1-Drupal will have a good support and if any body post a forum topic he/she will find a reply.

2-If anyone can't get help from drupal.org and go to the IRC he/she can find a kind people who help.

3-Drupal support still free.

4-Drupal using AJAX

5-Drupal.org offer a drupal hosting Free or Not Free.

6-Drupal.org try to gather the big numbers of modules into the core.

7-Drupal.org make a conference in Egypt.

8-Drupal.org hire a big team to add all expected features in drupal, donations will pay for the developers.

9-New features in Drupal:-
(Spell Checker,Powerful Chat,Complete Notification module)

--
Ahmed Hashim
Egypt

--
Ahmed Hashim
Egypt

civicspace will development suddenly seperate and out pace Drupal development in 2006. they will contribute but not all contributions will be compatible and will require more work from Drupal developers.

civicspacelabs will start using vBulletin or Simple Machines Forum

civicspace will try and merge Drupal into its organization and be rejected. Drupal will opt to start its own Association but lacking the backing of a large company or Civicspace this will not happen in 2006.

civicspace will suddenly start growing as a result of donations and contributions that would have gone to the Drupal Association.

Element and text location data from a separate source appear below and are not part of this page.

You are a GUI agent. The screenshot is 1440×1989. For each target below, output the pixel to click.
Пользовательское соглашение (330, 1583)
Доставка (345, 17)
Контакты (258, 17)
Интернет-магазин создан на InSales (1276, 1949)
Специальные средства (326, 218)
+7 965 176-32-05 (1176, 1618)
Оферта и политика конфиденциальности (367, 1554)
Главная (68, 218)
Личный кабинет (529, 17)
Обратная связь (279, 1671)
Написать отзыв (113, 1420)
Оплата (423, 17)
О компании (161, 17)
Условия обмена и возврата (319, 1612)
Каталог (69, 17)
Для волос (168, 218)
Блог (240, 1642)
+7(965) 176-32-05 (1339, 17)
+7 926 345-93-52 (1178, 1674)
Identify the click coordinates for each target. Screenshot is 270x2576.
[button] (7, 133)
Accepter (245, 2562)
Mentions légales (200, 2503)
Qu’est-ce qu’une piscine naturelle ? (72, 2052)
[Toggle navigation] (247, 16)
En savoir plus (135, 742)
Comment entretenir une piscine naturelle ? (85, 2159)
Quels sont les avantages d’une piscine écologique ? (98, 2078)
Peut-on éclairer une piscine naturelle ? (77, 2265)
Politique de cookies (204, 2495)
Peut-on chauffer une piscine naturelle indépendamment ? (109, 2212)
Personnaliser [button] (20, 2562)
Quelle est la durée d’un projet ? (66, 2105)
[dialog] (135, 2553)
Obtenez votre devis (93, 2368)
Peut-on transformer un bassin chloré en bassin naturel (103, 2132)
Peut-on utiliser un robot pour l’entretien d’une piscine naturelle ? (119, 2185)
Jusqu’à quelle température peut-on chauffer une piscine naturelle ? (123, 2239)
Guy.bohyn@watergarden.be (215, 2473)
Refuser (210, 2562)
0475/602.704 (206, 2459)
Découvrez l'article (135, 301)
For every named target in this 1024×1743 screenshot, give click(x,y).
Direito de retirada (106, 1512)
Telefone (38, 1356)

2006-2007 prediction - civicspace and Drupal will have seperate codebases as the result of a major core change in Civicspace to use PostGreSQL rather than MySQL as the first choice of database. This is the result of MySQL being bought by Oracle in late 2006.

civicspace will get a major template engine change and go with all CSS themeing. (More form my wish list than anything else)

Interesting thought but I think ths really won't happen. It is more likely I code an installer. :-D
--
Drupal services
My Drupal services

Teasing isn't fair ;)

gtoddv
*member of drupalites for a wizard based installer.

Todd
Vaules

1) Drupal will "get" internationalisation in a big way
2) Forums will become more forum-like
3) Wikifying Drupal will be real easy - A wiki module with features such as:
- any node type can be flagged/tagged as "wiki"
- duplicate title checking (a.k.a. disambiguation) during form validation stage

Don't you think that we had asked for a wishlist if we wanted one?
--
Drupal services
My Drupal services

...That in 2006 many many people will post many many feature requests. ;)

--
Jeff Eaton | I heart Drupal.

That's ok with me, some of them are really nice ideas. But we have a feature tracker for them.